Lydie Salvayre parle de ces femmes avec toute l'empathie qu'elles lui inspirent et l'admiration qu'elle leur voue. Des vies consacrées à l'écriture au risque de leur propre vie. "La postérité a justifié la passion de leur engagement, célébré leur talent et patenté leurs oeuvres". Ses "admirées" sont "d'un autre temps, d'avant Goldmann Sachs et d'avant le storytelling, mais dont les mots parlent encore dans nos bouches pour peu que l'on consente à les tenir vivants".
Comme quelqu'un lui demandait pourquoi ce titre "Sept femmes"Lydie nous a confié que ce n'était pas son titre initial. Celui qu'elle avait choisi était "Pas pleurer", une injonction qui vaut pour toutes qui refusaient le pathos ( pas assez vendeur...). C'est d'ailleurs le paradoxe de ces destins.
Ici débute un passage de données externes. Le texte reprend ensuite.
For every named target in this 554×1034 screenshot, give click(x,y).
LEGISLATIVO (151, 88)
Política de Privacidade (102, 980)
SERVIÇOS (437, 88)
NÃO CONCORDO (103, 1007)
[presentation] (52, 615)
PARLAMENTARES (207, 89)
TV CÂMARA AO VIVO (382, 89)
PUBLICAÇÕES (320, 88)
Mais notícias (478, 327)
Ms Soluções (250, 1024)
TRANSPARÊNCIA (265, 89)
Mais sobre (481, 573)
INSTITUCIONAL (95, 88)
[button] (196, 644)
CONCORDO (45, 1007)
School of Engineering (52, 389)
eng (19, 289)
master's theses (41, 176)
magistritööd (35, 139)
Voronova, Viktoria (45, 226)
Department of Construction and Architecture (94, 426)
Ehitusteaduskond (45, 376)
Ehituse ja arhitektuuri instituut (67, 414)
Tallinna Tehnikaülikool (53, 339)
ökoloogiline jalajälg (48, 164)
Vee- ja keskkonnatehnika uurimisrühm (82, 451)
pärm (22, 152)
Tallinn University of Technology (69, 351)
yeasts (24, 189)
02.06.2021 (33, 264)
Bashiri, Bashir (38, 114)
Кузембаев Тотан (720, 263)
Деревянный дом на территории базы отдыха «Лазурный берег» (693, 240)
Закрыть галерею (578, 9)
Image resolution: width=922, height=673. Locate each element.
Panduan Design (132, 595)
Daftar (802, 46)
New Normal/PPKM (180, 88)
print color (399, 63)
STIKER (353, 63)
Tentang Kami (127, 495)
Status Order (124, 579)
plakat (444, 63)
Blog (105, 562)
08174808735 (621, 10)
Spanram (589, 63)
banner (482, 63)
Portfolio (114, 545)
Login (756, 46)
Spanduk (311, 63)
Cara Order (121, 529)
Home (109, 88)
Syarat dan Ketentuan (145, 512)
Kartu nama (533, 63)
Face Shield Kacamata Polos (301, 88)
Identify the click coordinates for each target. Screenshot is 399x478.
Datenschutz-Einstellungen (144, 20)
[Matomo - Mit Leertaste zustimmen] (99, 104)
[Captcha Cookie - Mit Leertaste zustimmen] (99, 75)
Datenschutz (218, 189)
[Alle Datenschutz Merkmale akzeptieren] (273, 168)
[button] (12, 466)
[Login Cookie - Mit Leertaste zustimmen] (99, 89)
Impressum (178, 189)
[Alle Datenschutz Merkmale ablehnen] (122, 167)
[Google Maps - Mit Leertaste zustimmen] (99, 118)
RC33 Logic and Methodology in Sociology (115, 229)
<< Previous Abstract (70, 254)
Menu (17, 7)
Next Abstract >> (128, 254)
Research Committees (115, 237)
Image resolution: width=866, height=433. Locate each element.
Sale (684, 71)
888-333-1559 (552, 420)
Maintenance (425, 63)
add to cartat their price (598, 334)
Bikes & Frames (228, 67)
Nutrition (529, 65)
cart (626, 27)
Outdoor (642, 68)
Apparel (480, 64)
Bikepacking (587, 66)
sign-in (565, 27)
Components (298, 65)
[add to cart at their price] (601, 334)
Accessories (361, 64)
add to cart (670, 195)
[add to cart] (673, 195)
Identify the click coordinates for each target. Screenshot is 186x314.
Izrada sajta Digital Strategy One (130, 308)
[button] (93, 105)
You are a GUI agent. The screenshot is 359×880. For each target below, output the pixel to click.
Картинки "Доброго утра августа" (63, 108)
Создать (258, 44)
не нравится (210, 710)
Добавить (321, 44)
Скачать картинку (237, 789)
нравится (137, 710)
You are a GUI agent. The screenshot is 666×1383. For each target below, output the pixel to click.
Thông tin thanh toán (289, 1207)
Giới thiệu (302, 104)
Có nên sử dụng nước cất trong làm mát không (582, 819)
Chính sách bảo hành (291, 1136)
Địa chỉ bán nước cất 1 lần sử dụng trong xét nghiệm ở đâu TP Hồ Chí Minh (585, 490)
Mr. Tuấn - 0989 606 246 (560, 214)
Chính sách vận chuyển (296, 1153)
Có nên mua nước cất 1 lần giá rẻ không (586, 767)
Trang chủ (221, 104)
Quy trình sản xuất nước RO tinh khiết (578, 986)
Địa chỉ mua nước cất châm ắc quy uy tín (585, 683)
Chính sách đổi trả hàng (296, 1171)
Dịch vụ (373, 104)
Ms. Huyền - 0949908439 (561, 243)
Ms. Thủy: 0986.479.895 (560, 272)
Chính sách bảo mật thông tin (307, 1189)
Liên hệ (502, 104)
Car ces femmes qui aimaient la vie, l'amour,(...) détestèrent la maladie autant que la douleur et se moquèrent de leur abject recyclage littéraire, vécurent presque toutes un destin malheureux.
Et ce pour quoi Lydie Salvayre qui déteste elle-même, de façon instinctive, (comme je la comprend), le goût du malheur, leur voue une admiration totale (et je la suis, au moins pour celles que je connais), c'est"leur puissance poétique", "la grâce de leur écriture, le retournement qu'elles opéraient sur les forces de mort et leur pouvoir de conjuguer l’œuvre avec l'existence".
C'est aussi pour cela que j'aime Lydie Salvayre, l'écrivain et la personne, une belle personne.